**Problem:**
Repeat each entry as written and leave the images out of the copy.

(Information Opens)

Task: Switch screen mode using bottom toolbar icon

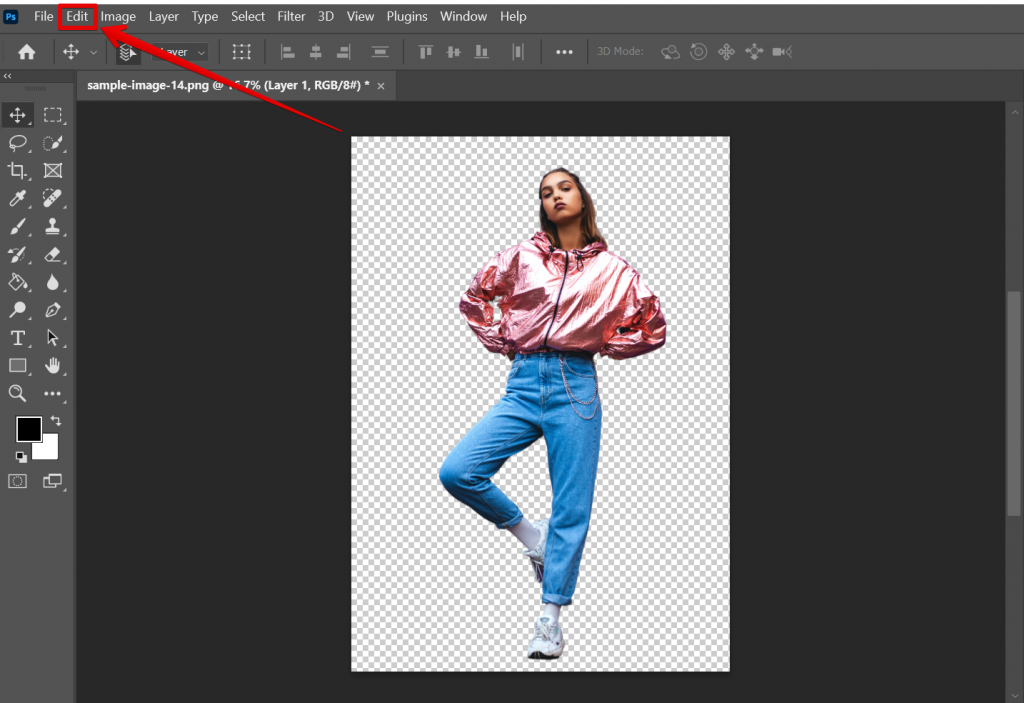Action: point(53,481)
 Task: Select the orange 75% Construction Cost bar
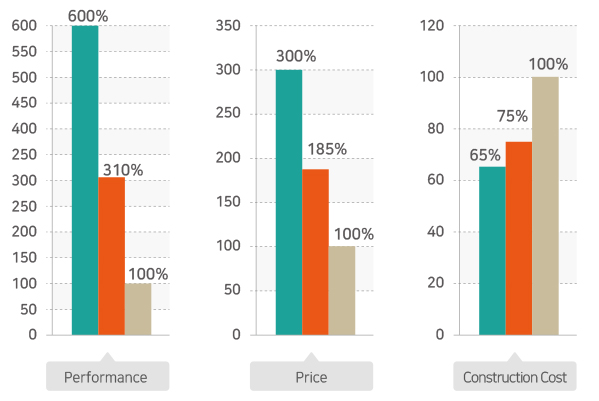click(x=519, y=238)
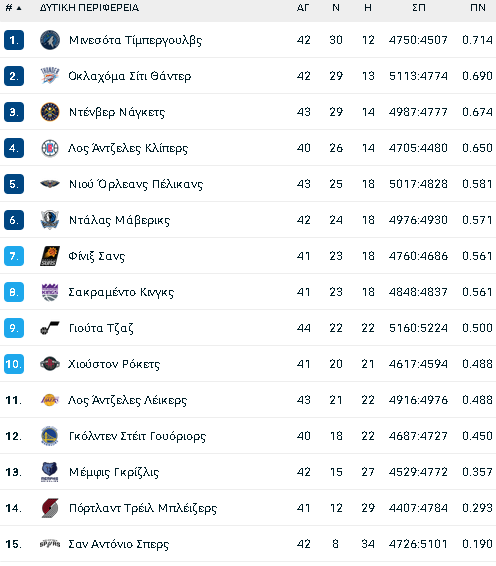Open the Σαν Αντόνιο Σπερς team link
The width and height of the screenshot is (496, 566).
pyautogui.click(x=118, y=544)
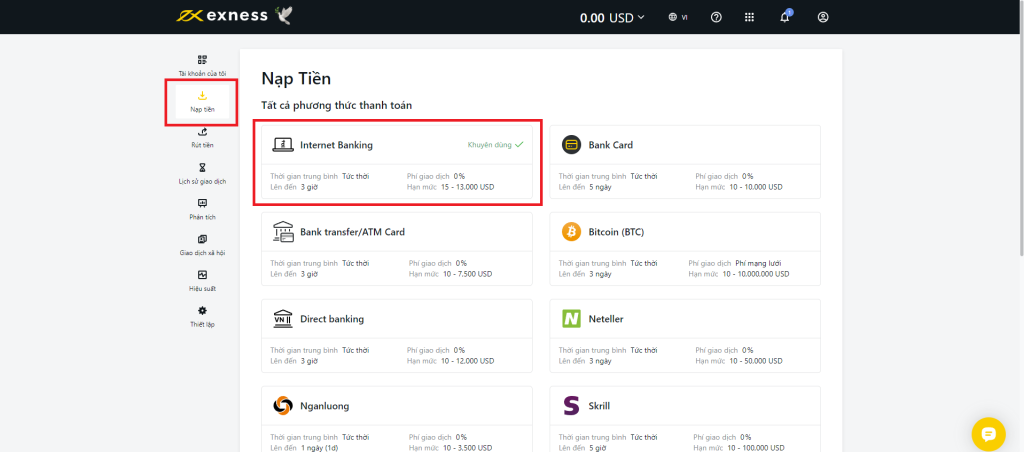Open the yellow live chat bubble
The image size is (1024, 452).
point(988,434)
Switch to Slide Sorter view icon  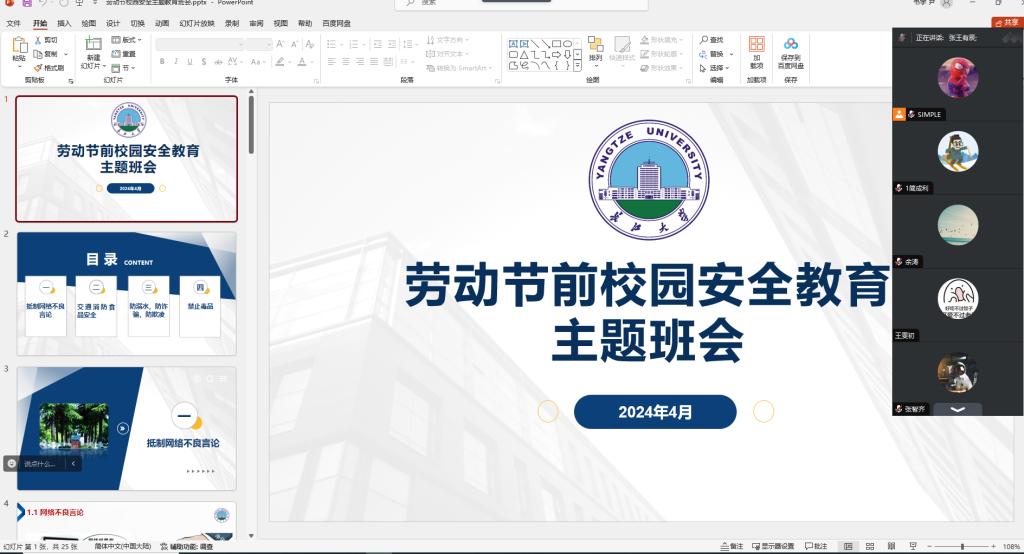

(Information Closes)

**Solution:**
Task: Switch screen mode using bottom toolbar icon

Action: point(53,481)
 Task: Select the orange 75% Construction Cost bar
click(x=519, y=238)
Open the Σαν Αντόνιο Σπερς team link
The width and height of the screenshot is (496, 566).
pyautogui.click(x=118, y=544)
Open the yellow live chat bubble
The image size is (1024, 452).
point(988,434)
Switch to Slide Sorter view icon  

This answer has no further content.